With the pictures omitted, write out all of the listing exactly.
#####
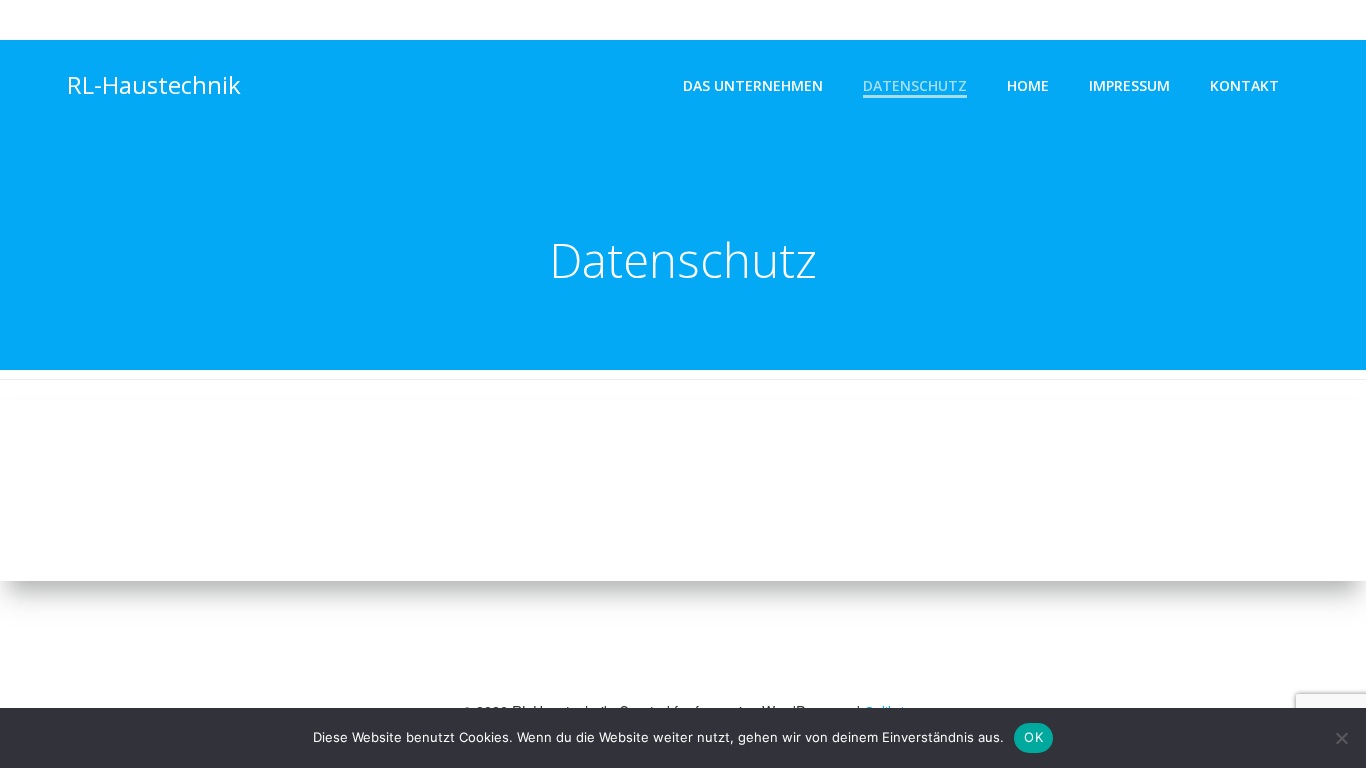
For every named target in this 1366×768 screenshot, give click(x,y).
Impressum (1129, 85)
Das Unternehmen (753, 85)
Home (1028, 85)
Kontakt (1244, 85)
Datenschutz (915, 85)
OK (1033, 737)
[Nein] (1341, 738)
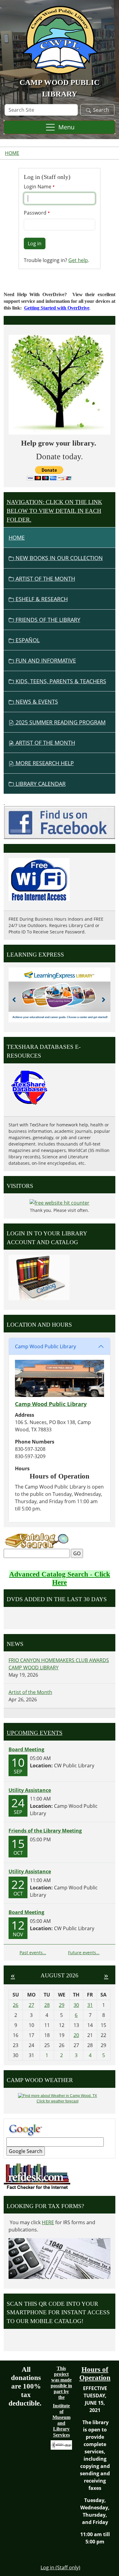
#####
Reply:
For every named target in this 1366×768 screenshot, give click(x,y).
Impressum (1129, 85)
Das Unternehmen (753, 85)
Home (1028, 85)
Kontakt (1244, 85)
Datenschutz (915, 85)
OK (1033, 737)
[Nein] (1341, 738)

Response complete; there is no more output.